* SUPPLIED MATERIAL:
◆ ◆ ◆ ◆ ◆

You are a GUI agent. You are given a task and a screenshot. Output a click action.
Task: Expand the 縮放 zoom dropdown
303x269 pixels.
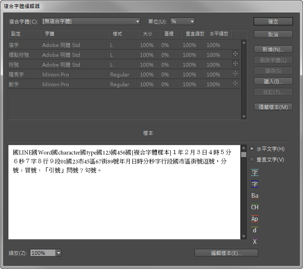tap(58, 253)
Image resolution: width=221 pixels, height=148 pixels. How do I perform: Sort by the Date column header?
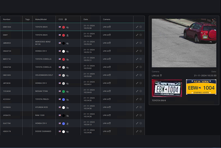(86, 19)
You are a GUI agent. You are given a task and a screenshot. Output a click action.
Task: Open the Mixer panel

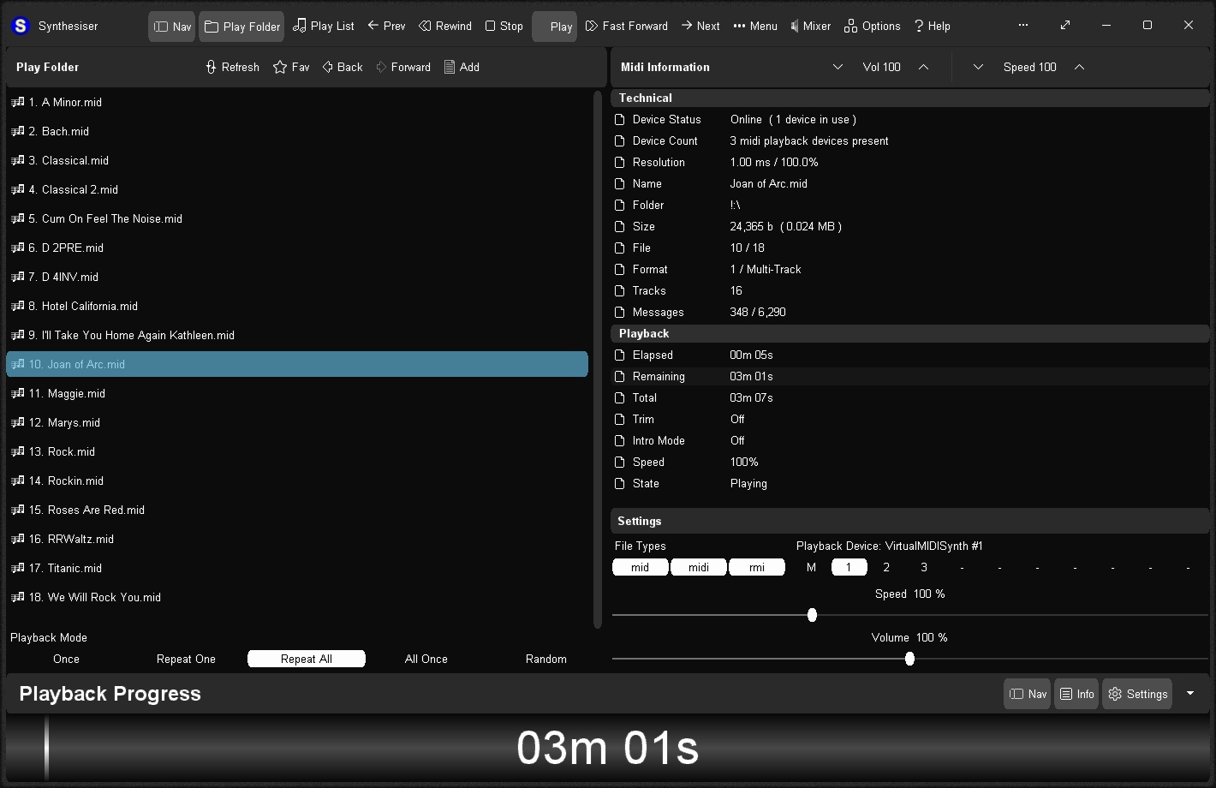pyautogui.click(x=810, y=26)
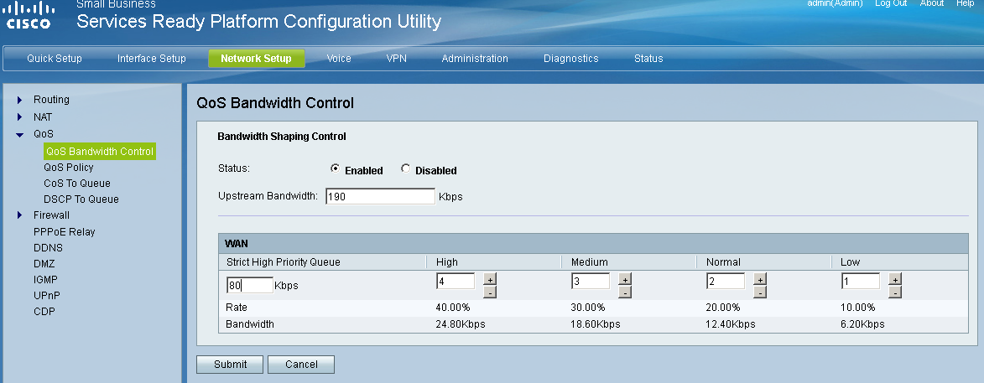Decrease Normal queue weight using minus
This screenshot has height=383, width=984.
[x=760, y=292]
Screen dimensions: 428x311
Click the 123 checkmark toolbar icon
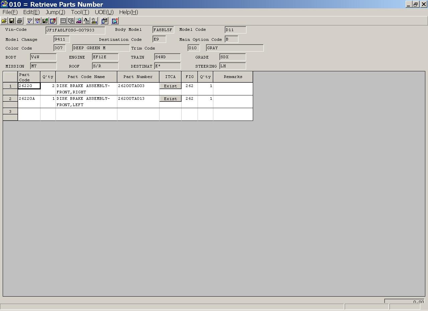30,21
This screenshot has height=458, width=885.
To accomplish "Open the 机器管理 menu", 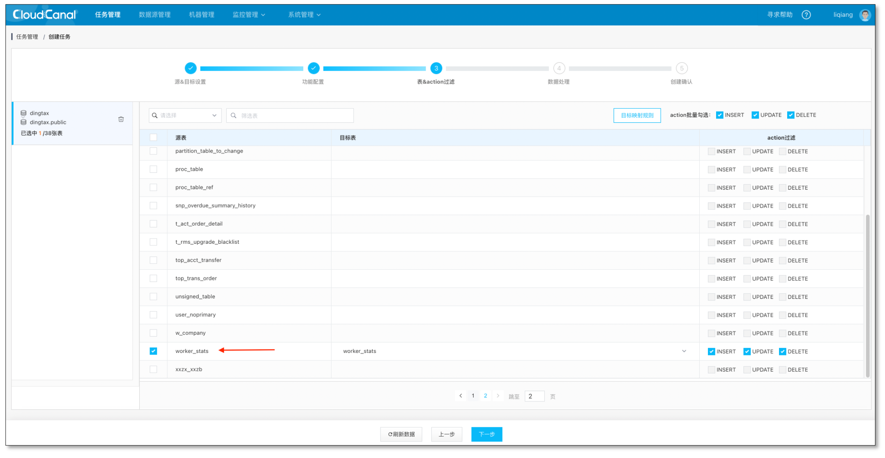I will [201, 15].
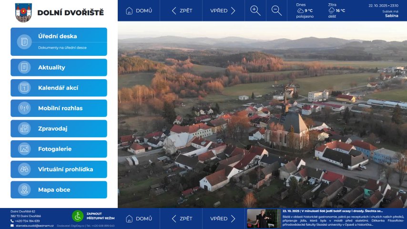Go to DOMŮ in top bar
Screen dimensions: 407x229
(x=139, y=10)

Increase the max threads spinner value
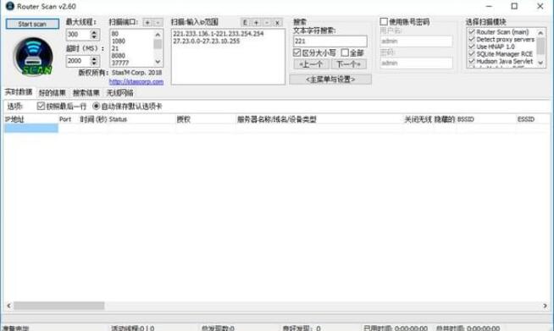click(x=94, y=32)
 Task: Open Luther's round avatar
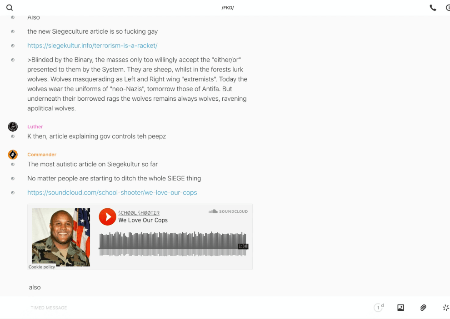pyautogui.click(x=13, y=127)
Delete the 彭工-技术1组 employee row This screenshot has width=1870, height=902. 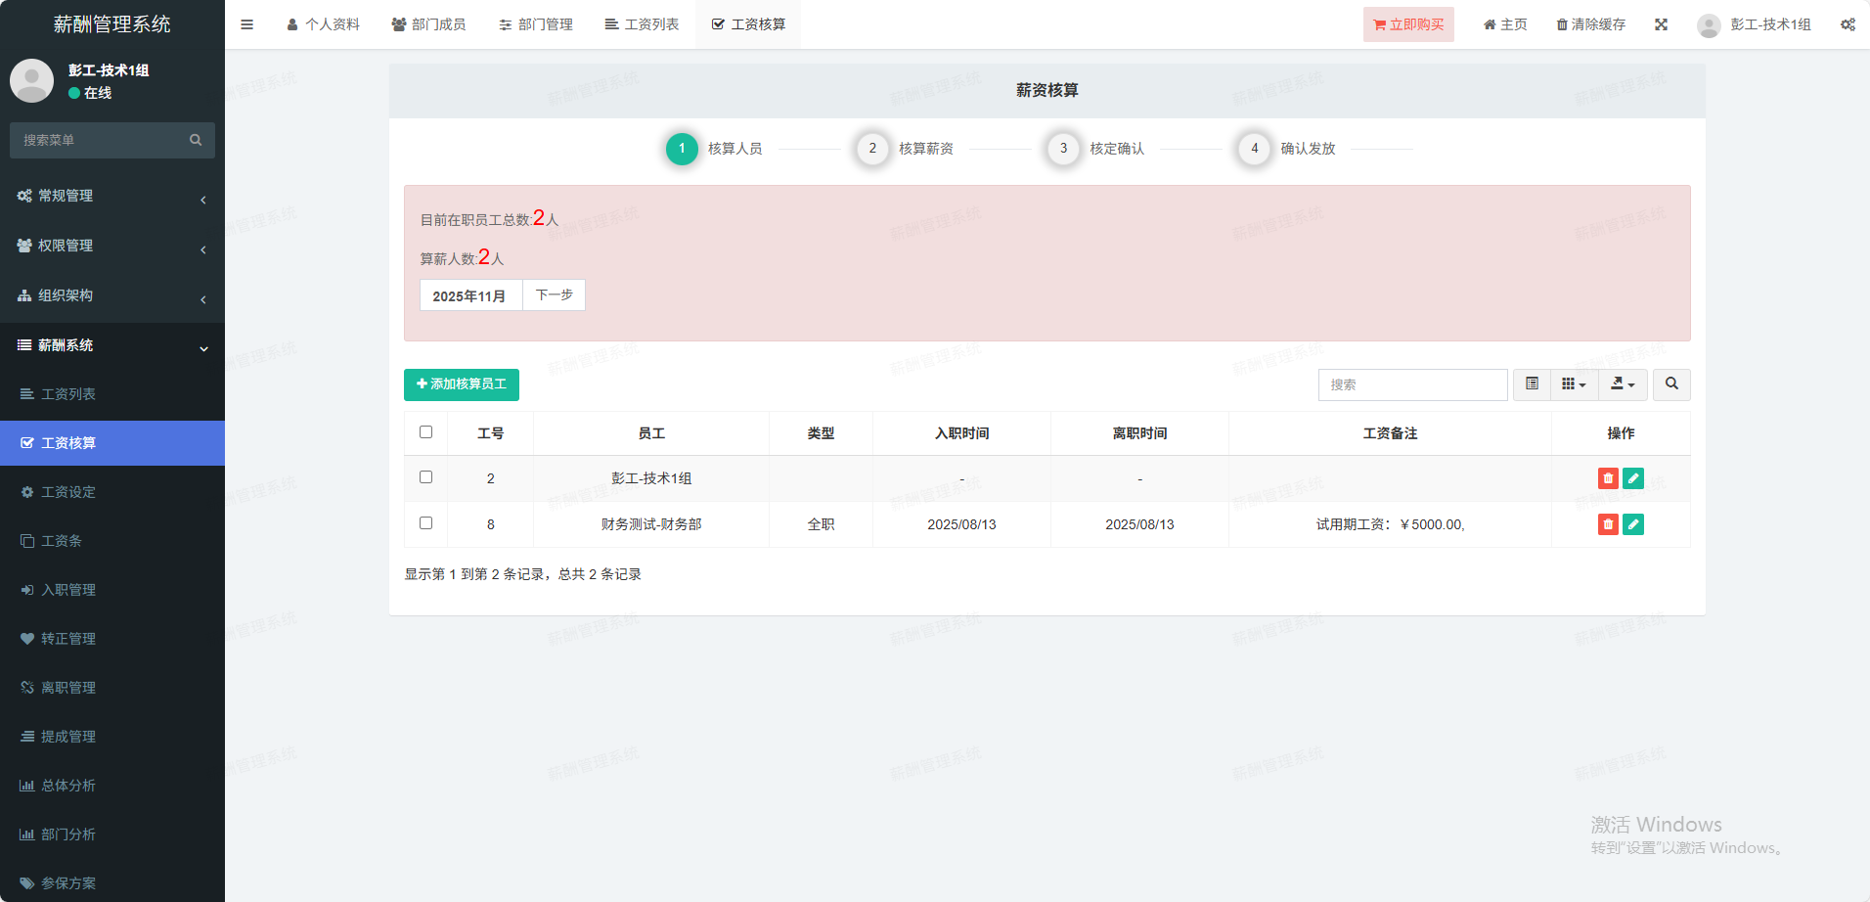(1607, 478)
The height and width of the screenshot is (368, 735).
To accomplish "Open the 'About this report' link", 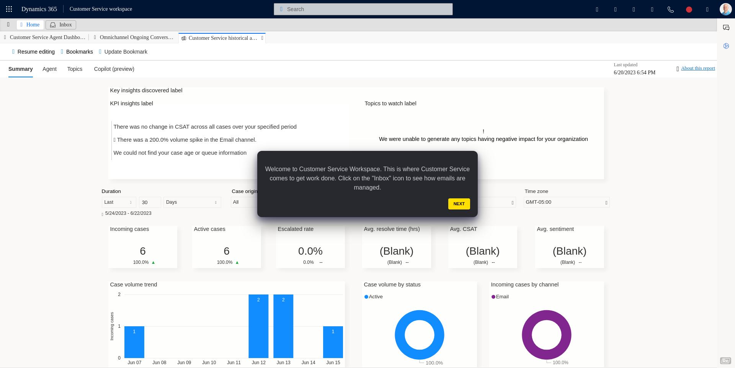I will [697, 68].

◆ ◆ ◆ ◆ ◆

Which lines in the rows above contain the word "pixels"? Pick out each of them in full, and count a match only when the case is the same.

303x269 pixels.
Image resolution: width=221 pixels, height=148 pixels. How do I perform: Sort by the Date column header?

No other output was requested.